Agustina Massa (Beatriz Portinari. Un documental sobre Aurora Venturini) explora en su nueva película Tanya (2019) las posibilidades de resiliencia humana ante hechos irreversibles que opacarían la vida de muchos, pero que en la construcción cinematográfica del personaje, posibilitan la comparación y la continuidad de la vida ante lo inevitable.

Tanya

(2019)

Una de las escenas más bellas de la película no tiene que ver con la protagonista, o sí, sonidos de tren desembocan en un pequeño juego infantil del que el medio de transporte es parte de él, con luces, colores y sonidos, la directora posiciona al espectador con un preámbulo que adelanta la particular afición de Tanya, ucraniana residente en Argentina, por los juguetes.

En otra escena la mujer ingresa a un local de peluches. Pregunta el precio de varios, una Pantera Rosa gigante se posiciona como el objeto preferido de ella, le dicen el costo, se aleja, pregunta por otros más. Uno no sabe bien qué acontece entre ella y los objetos, hasta que comienza a desandar los pasos del relato, en donde el acopio de artículos, parte fundante de su hogar, habla de cómo a partir de la multiplicación de cosas suplen una ausencia enorme en su vida.

La cámara la acompaña a ella y su marido en rutinas, en cenas, en charlas, en discusiones, en labores cotidianas, en la preparación de la llegada de visitantes, en el desarrollo del oficio del pastelero de uno, en la obsesión por la creación de imágenes homenajes del otro, acumulando impresiones y anécdotas que pintan a estos personajes como fuertes protagonistas de su apasionante vida.

El dolor se lo sugiere en la esforzada tarea por recuperar a su hijo icónicamente. Hay una especial necesidad de Tanya de reproducir mecánicamente imágenes de XX en llaveros, colgantes, en portarretratos. La novia de él lo ayuda a manipular técnicamente fotos. Si la necesidad de la mujer por verlo vívido en escenarios que tal vez nunca haya siquiera visitado le dan paz para resolver cuestiones personales, bienvenido sea, pero hay algunos pasajes en los que todo se torna muy macabro, y Massa no escapa, con su cámara, a eso.

“Quiero la mirada así, no está muy sonriente”, declama Tanya, y la joven que la asiste le cuenta todo lo que pueden llegar a hacer con las fotos.
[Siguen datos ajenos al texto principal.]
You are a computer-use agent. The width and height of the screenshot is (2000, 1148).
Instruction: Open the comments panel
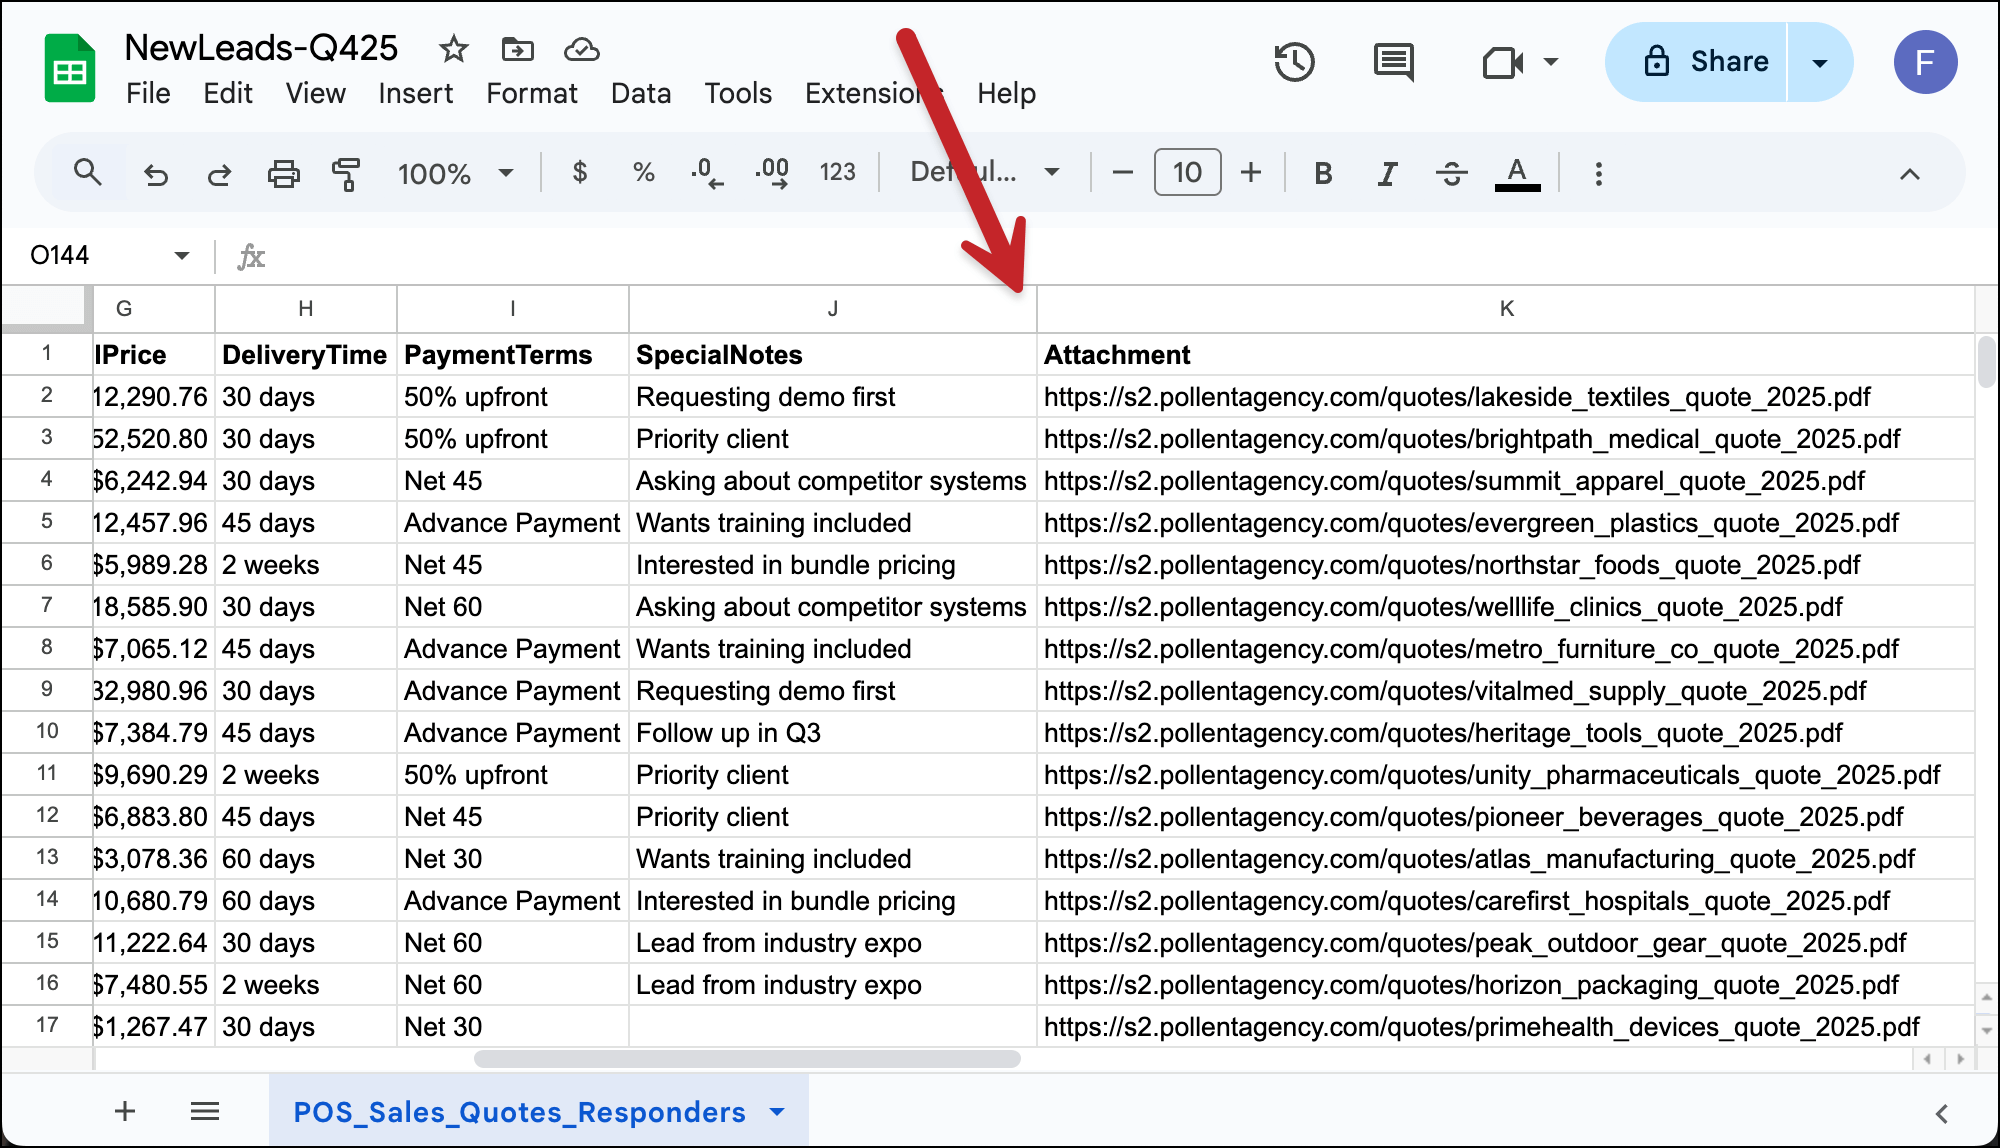click(x=1392, y=62)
El programa que utilizan comienza a borrarle el color al globo ocular, en ese momento se transforma algo que supuestamente sería bello como recuerdo en algo completamente siniestro.
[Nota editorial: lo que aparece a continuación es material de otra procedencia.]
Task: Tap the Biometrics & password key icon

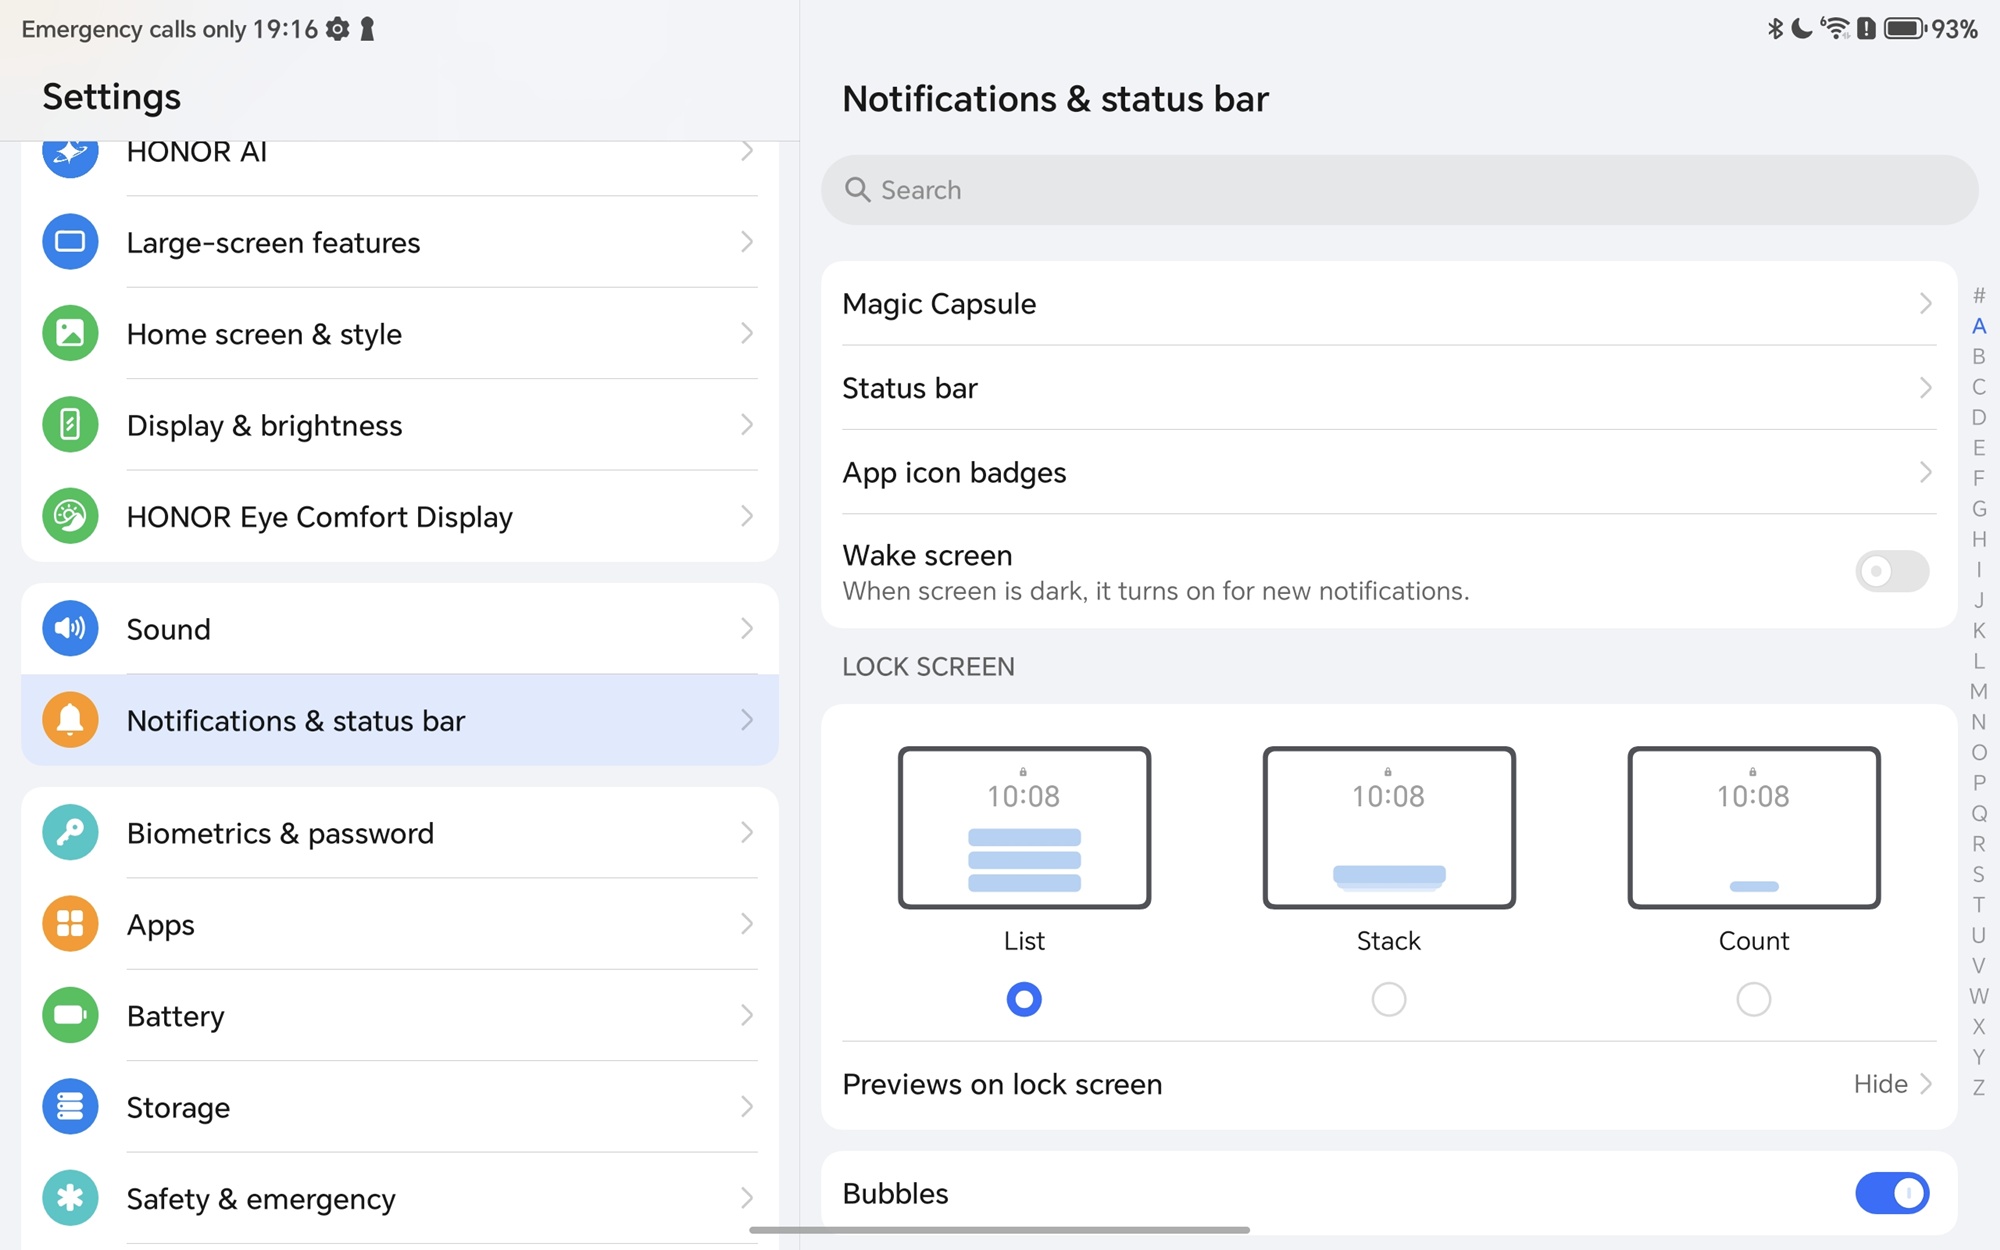Action: point(70,832)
Y entre ambos mundos, ese universo de fantasía y recuerdos, y la inevitable necesidad de asirse a aquello que nunca se podrá recuperar, Agustina Massa devuelve una mirada luminosa sobre la vida, sobre pequeños momentos y situaciones que trascienden la inevitable e irreversible realidad, facilitada por la suavidad de los objetos innecesarios y la suavidad de los peluches que desea la protagonista.